Marianne and I will be arriving into San Fran in the early afternoon and would love to attend your BBQ. Please put us on your list for the Sunday tour also. Looking forward to seeing everyone!

-=Adam=-


----------



## Sharkdude (Nov 9, 2009)

Have a fantastic Frog Day everyone. Safe travels, prosperous trading, and increased community awareness to all.


----------



## Dane (Aug 19, 2004)

Chuck,
we may not make it up in time for the BBQ. Last minute preparations are taking a bit longer than expected.


----------



## Boondoggle (Dec 9, 2007)

How am I going to know who is who? Everyone wear a Dendroboard name badge, OK?... or at least a white carnation? (Mostly Kidding about that) I will be the tall guy, wearing a hat to cover his bald head, dragging around a half interested spouse that is clearly out of his league.


----------



## chuckpowell (May 12, 2004)

Turkey's on the BBQ, everything else is started. Its go time. Waiting for the first guest who should be here shortly. 

Best,

Chuck


----------



## Julio (Oct 8, 2007)

wish i coudl be there, shoudl be a fun time!! enjoy, take lots of pics!!


----------



## Steve25 (Jan 29, 2010)

sweet I'll be there tomorrow!


----------



## Boondoggle (Dec 9, 2007)

Just got back and it was awesome. I can't believe some of the deals to be had at the auction. I got a chance to talk to paparu007, tikifrog, srrrio, Protean, chuckpowell, Salix, Tim F, MattySF, EricM, Dane, dartfrogs, -=Adam=-, almazon, SNDF, JL-Exotics and many more. It was a long day, but I have a truckload of tanks, plants and supplies to show for it. Not to mention a couple Black Sauls thanks to the best damn salesman in the Pacific Northwest. 

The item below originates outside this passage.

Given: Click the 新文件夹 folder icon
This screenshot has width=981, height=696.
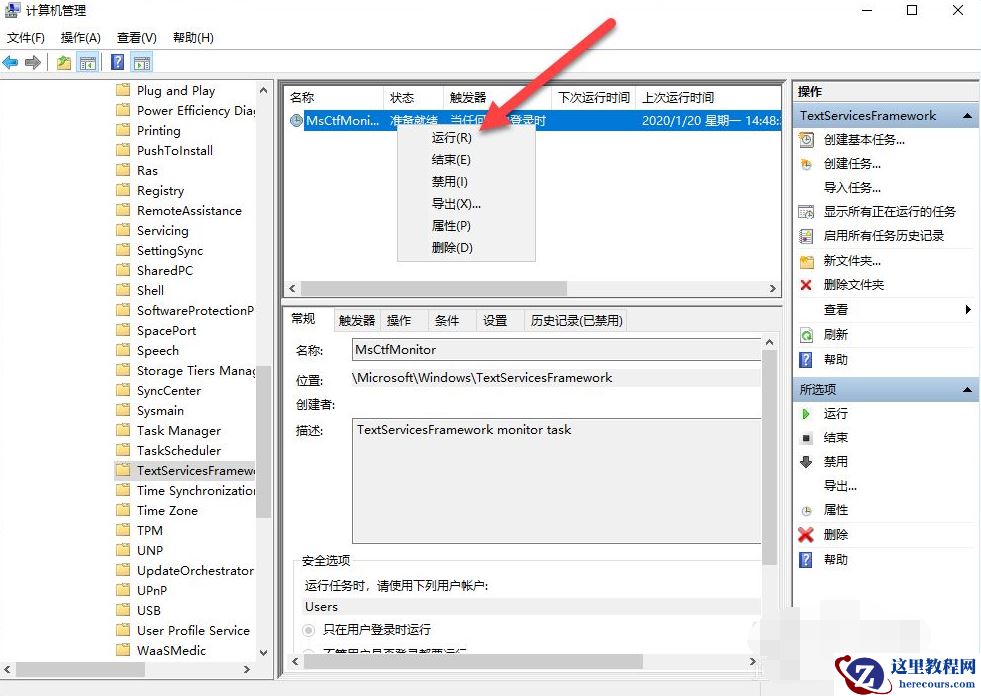Looking at the screenshot, I should point(807,260).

Chuck said it was so successful, he is going to start throwing it twice a year

...I wish. 

Anyways, it great finally meeting everyone. It made me really want to start making the NorCal meetings. See ya around, and thanks again, Chuck.


----------



## Julio (Oct 8, 2007)

we need pics!!


----------



## coxdre123 (Aug 3, 2009)

Thanks Chuck for throwing such an awsome event! This show has been the best show I ever been to. Nice to see old and new faces. Thanks to all the vendors for the hookup's on Frogs and supplies. Got all my stuff for lower than retail value prices! Thanks to Eric M and Jon G for dominating the show. Thanks to Marcus (SNDF) for sharing his years of knowledge and being such a good guy! Thanks to Dane & his wife (Junglebox) for the frogs and conversion kits! John from (TikiFrogs) is a awesome guy!! This goes to show that the dart frog community has some great people!!! Can't wait until the next one!
See ya then!

-Andre


----------



## salix (Mar 28, 2008)

I had a great time and spent WAY too much money. I had a great time chatting with old and new friends, Marcus, Eric, Jeremy, John, Tim & Matt (taking that mental stroll around the order of the showroom). That wasn't all the vendors, but where I spent the most time talking frogs!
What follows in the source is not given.